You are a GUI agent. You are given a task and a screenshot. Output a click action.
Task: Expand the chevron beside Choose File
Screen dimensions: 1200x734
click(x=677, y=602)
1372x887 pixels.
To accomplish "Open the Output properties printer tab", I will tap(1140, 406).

* * * * * * *

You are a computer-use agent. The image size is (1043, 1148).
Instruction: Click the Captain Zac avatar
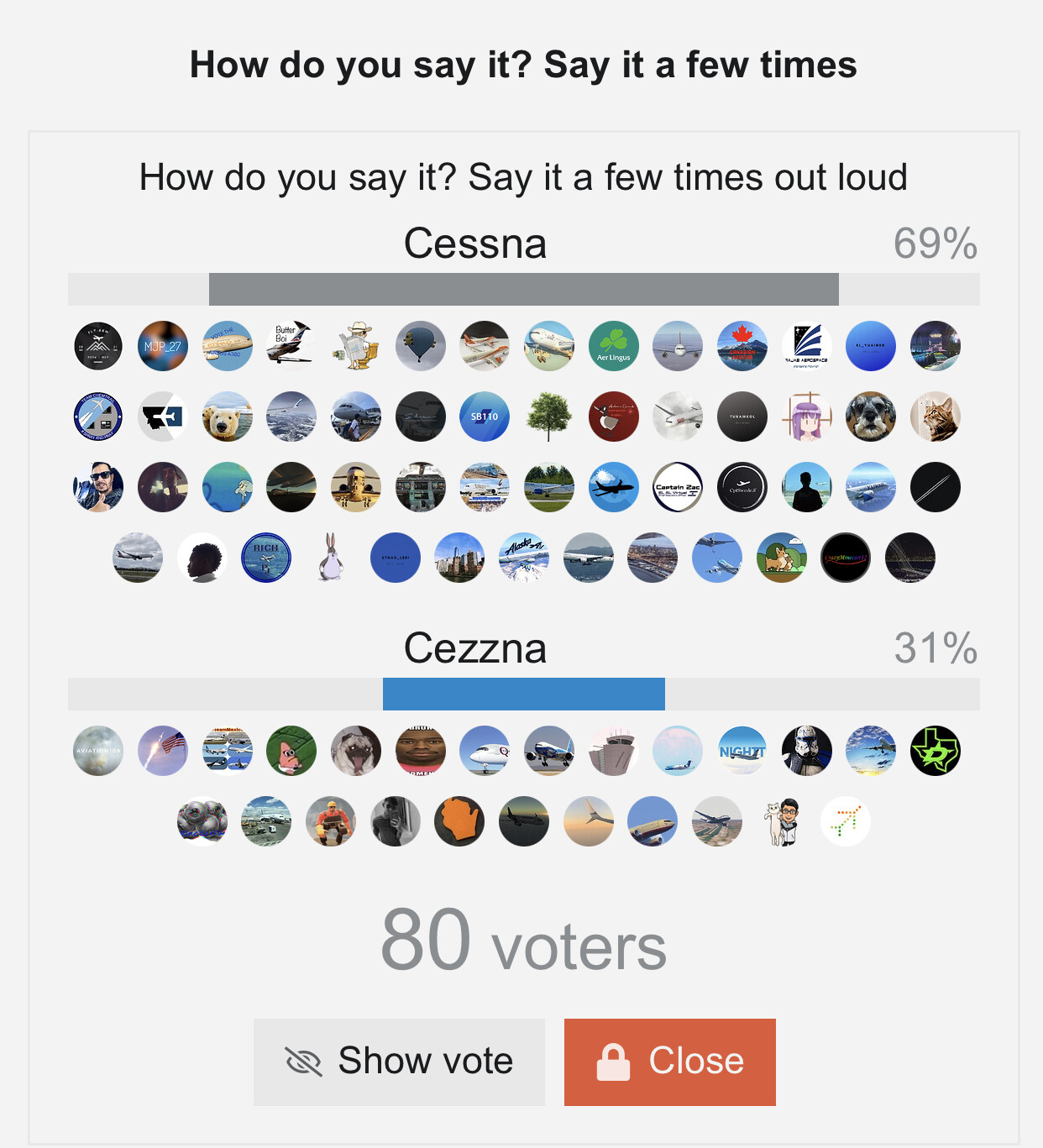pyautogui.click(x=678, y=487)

* * * * * * *

## [TASK DIRECTIONS]
Output the lines starting at the line containing "1372x887 pixels." and ending at the line containing "will tap(1140, 406).", reproducing them without any change.

## [RESULT BELOW]
1372x887 pixels.
To accomplish "Open the Output properties printer tab", I will tap(1140, 406).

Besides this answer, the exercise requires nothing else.